Dataset entries ::
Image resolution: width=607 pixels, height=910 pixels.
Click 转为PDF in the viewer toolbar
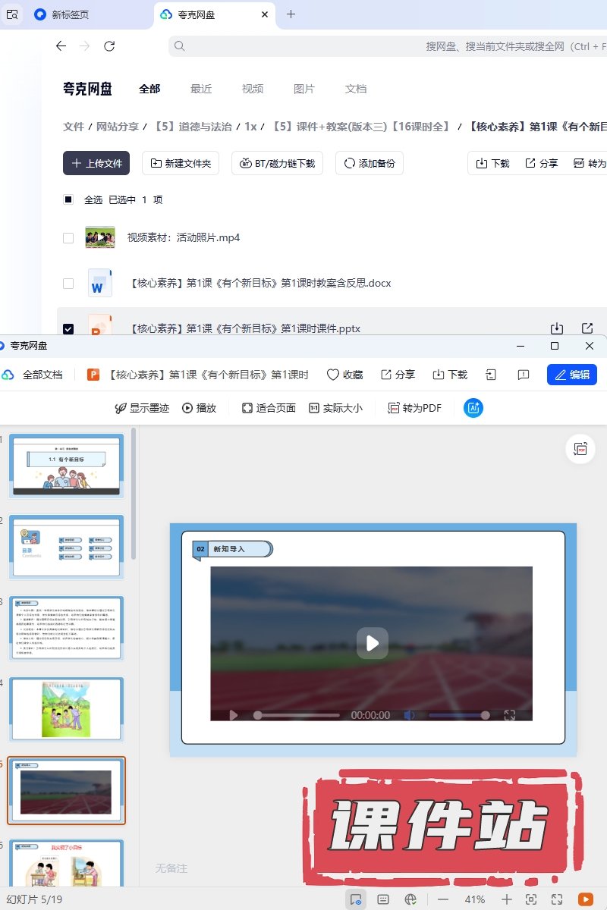pos(414,408)
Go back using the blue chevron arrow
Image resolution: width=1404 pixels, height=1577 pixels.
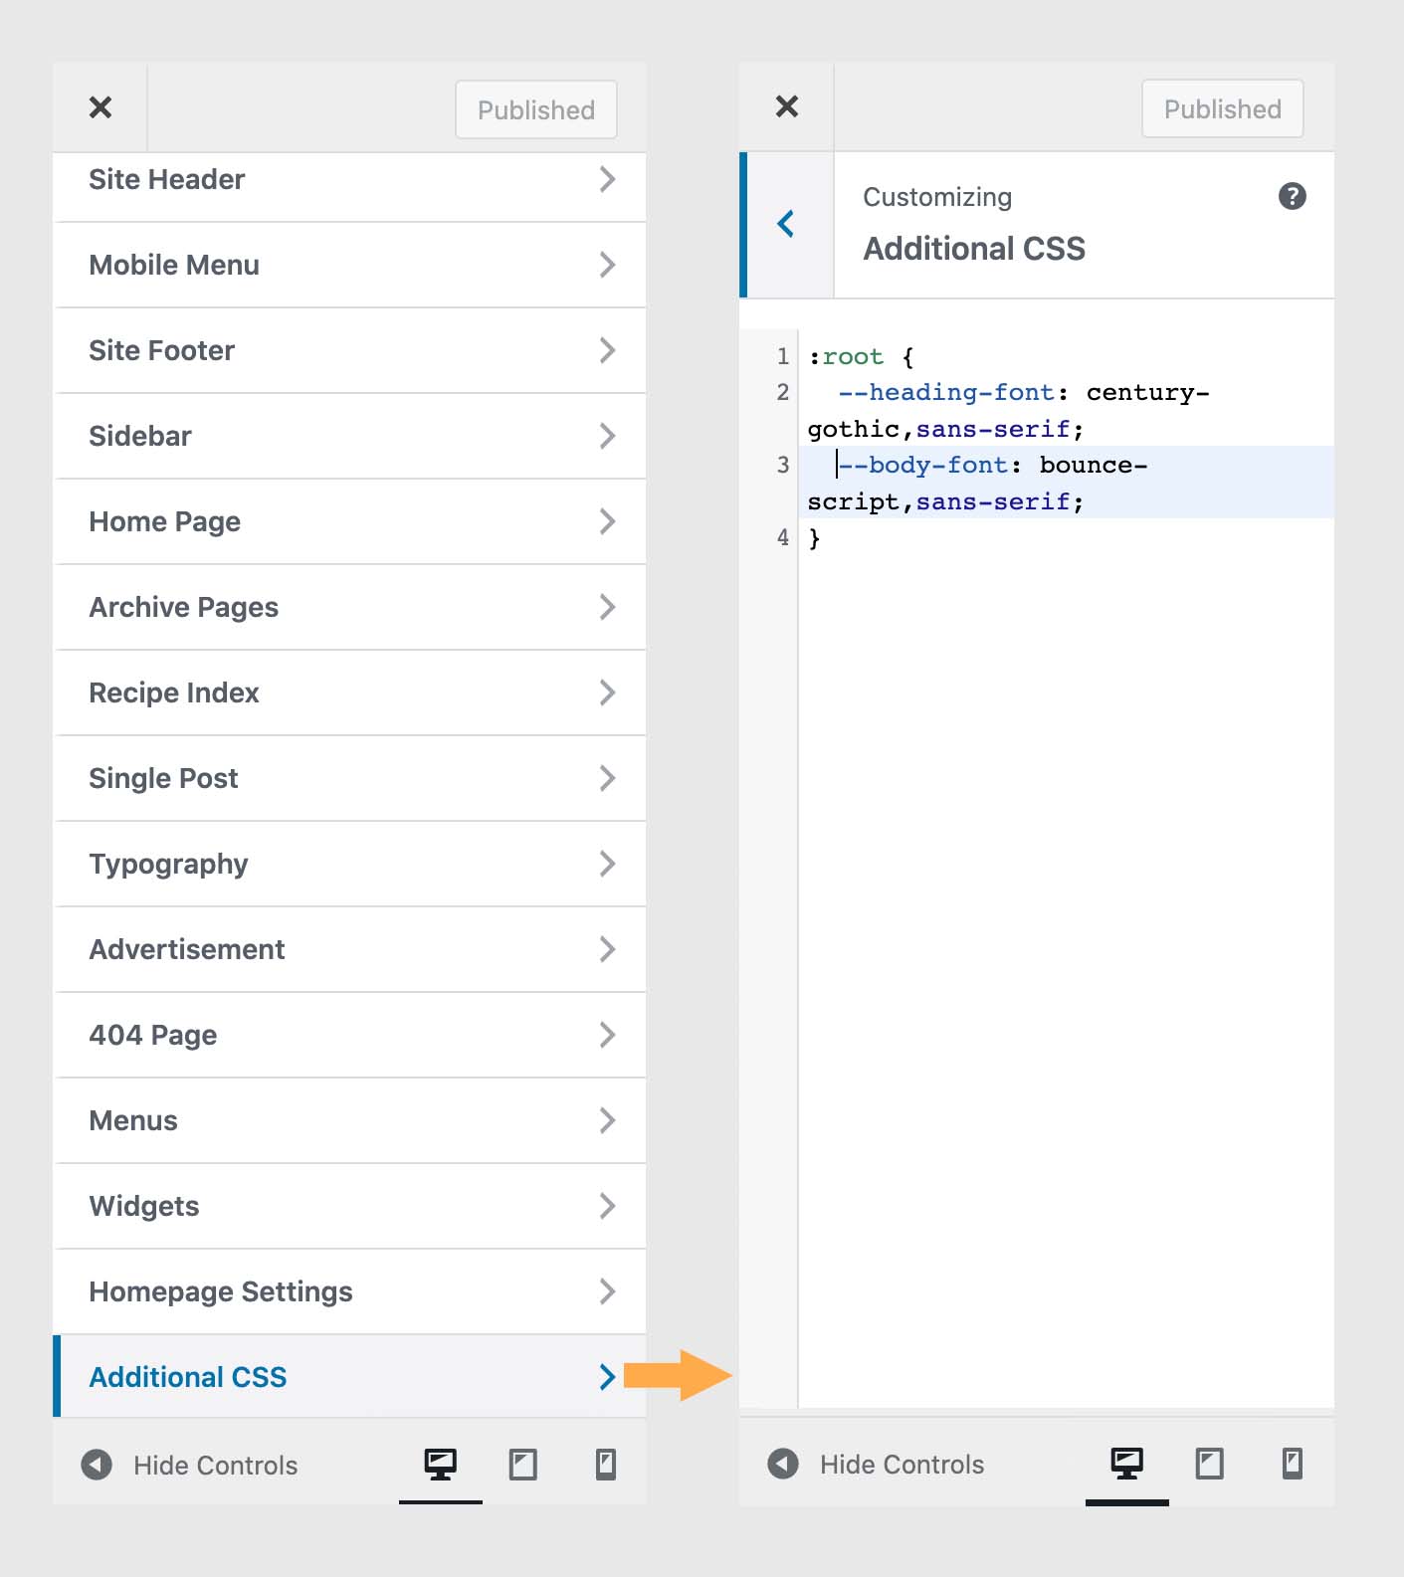coord(786,224)
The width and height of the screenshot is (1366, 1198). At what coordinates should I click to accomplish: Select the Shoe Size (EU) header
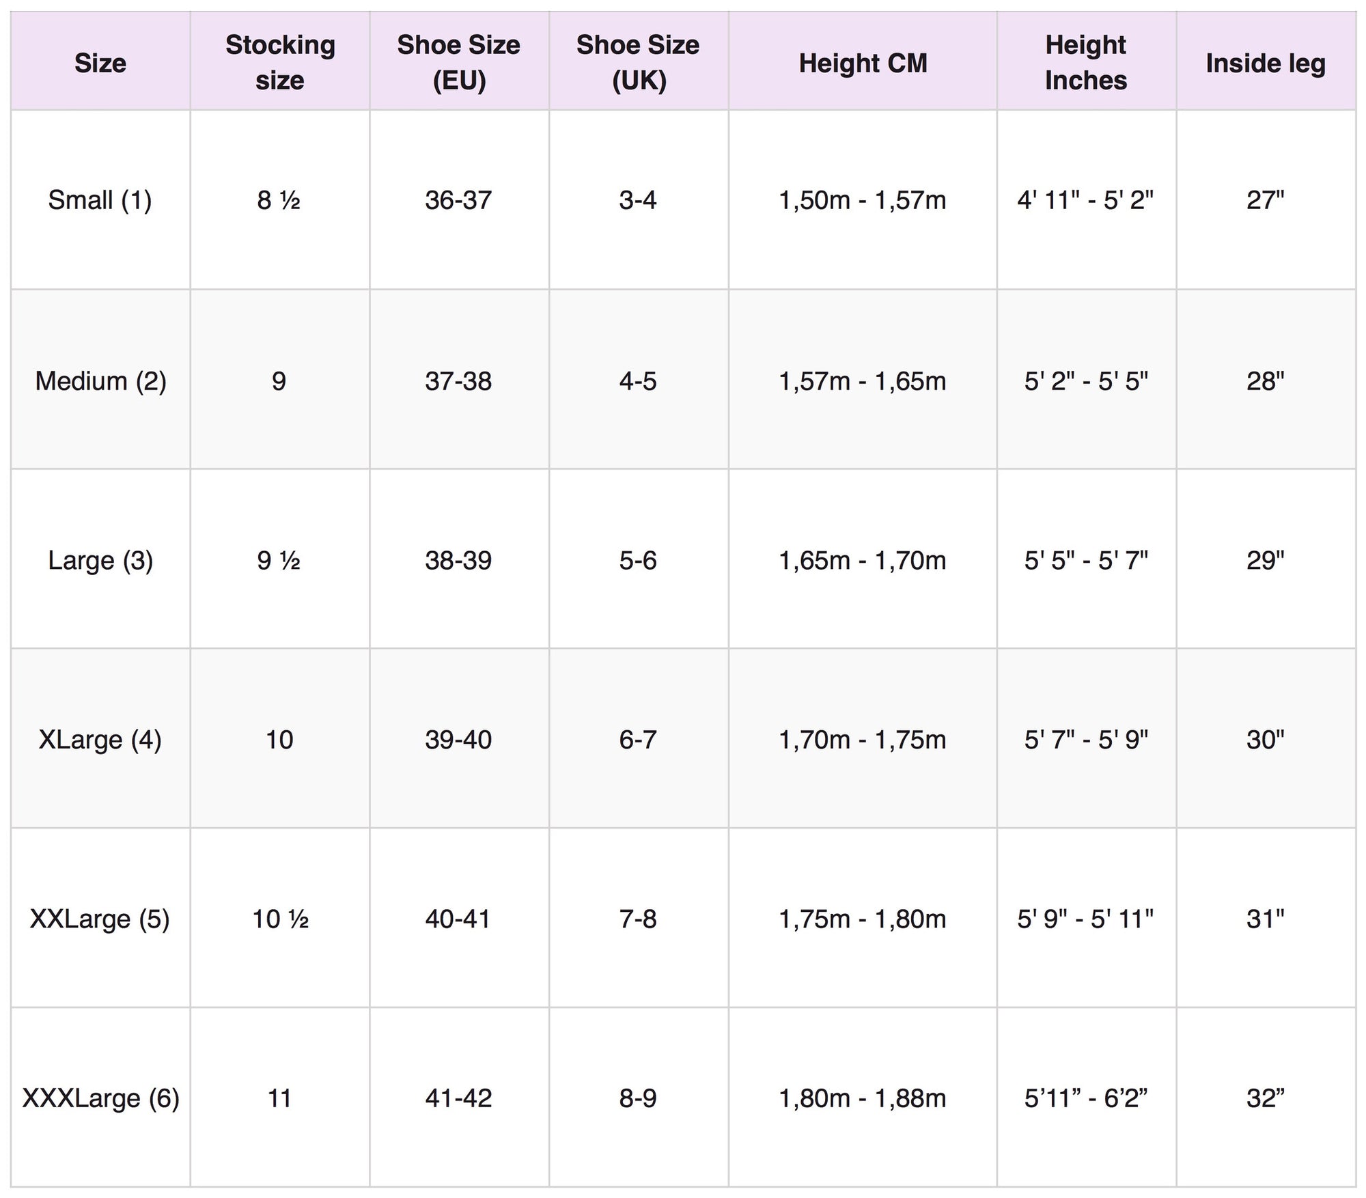[x=459, y=63]
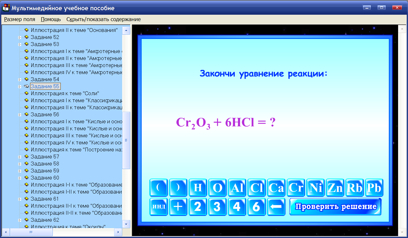Select the Cr element key
Viewport: 408px width, 238px height.
pyautogui.click(x=296, y=188)
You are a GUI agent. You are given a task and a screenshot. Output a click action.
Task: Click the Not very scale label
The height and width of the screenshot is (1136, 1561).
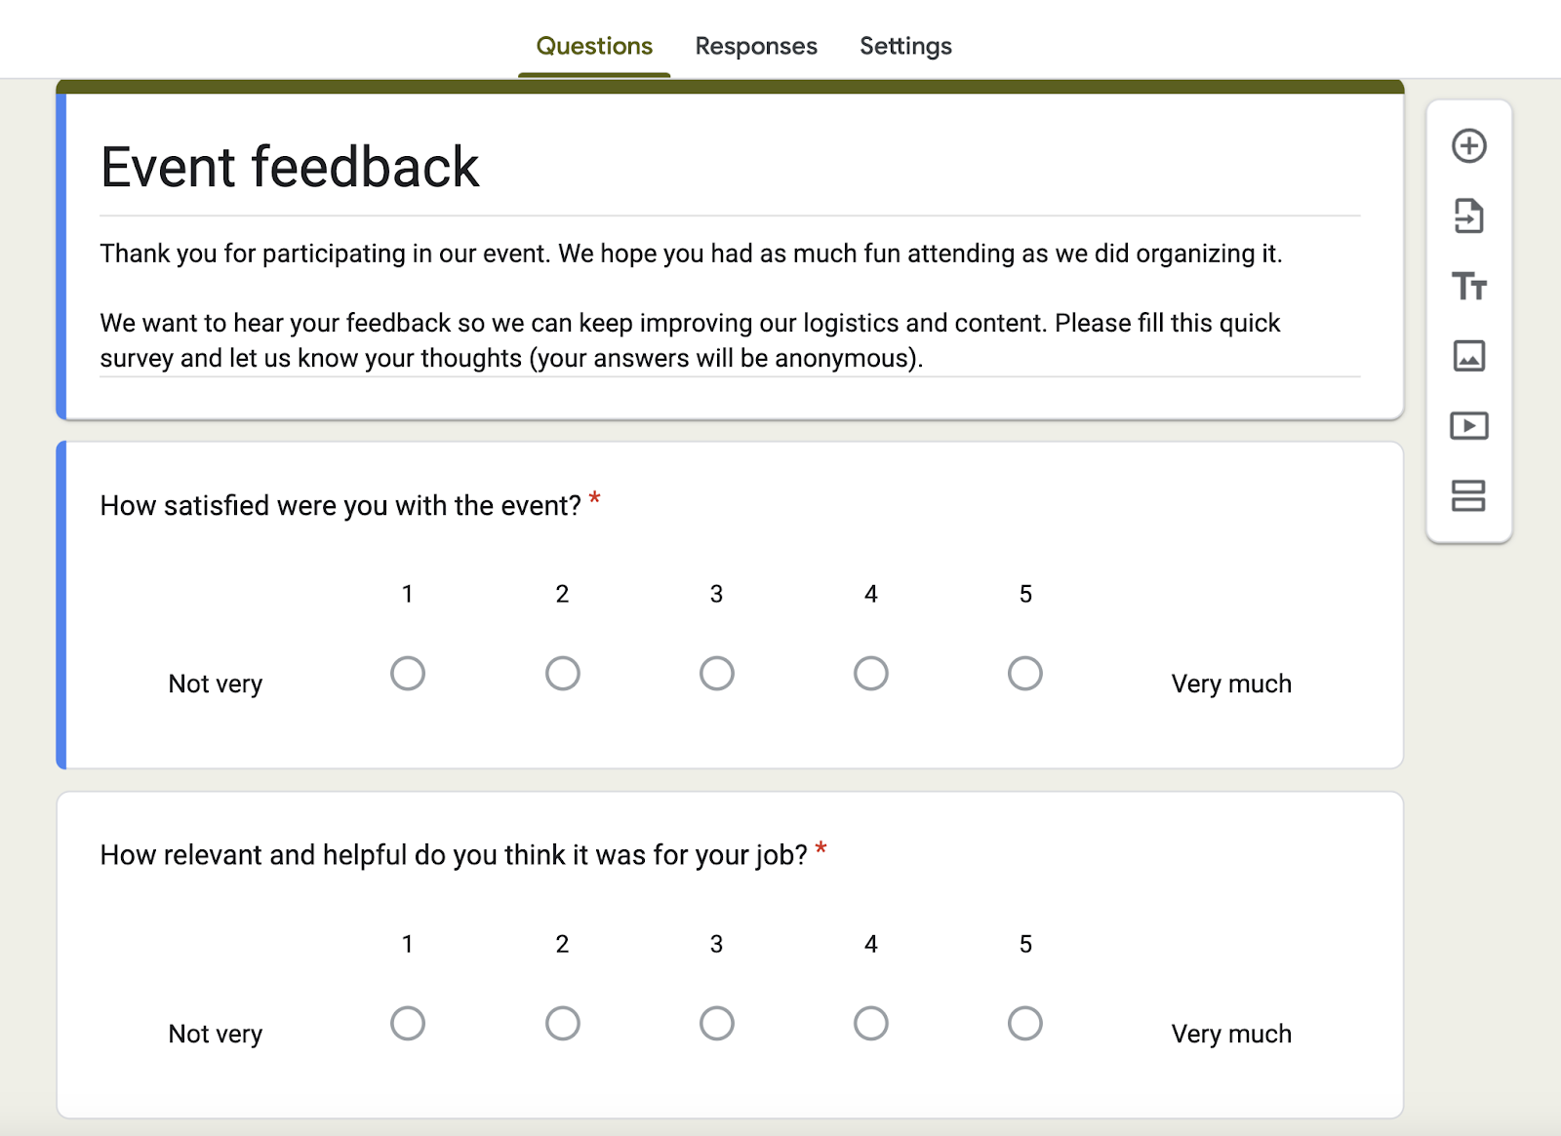pos(215,683)
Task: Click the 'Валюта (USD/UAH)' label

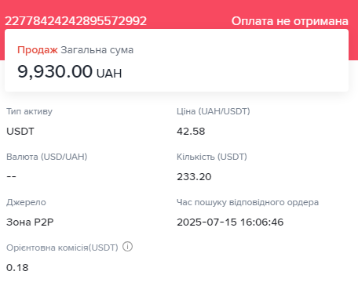Action: (x=47, y=157)
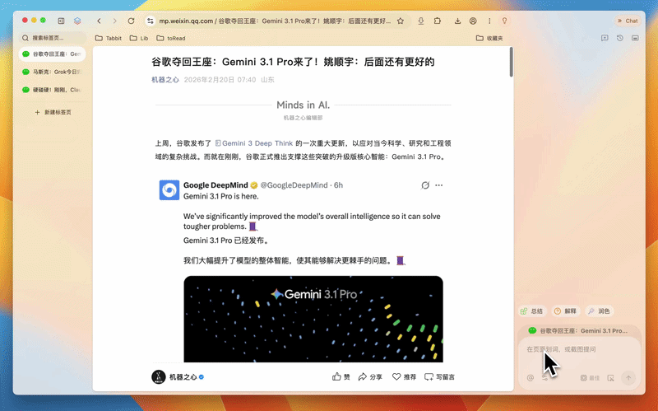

Activity :: Pictures in the records are to be left out; repeat everything else exactly.

Finished exercise ::
Image resolution: width=607 pixels, height=910 pixels.
Click 转为PDF in the viewer toolbar
pos(414,408)
Go back using the blue chevron arrow
Image resolution: width=1404 pixels, height=1577 pixels.
coord(786,224)
The width and height of the screenshot is (1366, 1198). At what coordinates should I click to accomplish: Select the Shoe Size (EU) header
[x=459, y=63]
Select the Cr element key
Viewport: 408px width, 238px height.
pyautogui.click(x=296, y=188)
You are a GUI agent. You are given a task and a screenshot. Output a click action.
Task: Click the Not very scale label
The height and width of the screenshot is (1136, 1561).
pos(215,683)
Task: Click the 'Валюта (USD/UAH)' label

Action: (x=47, y=157)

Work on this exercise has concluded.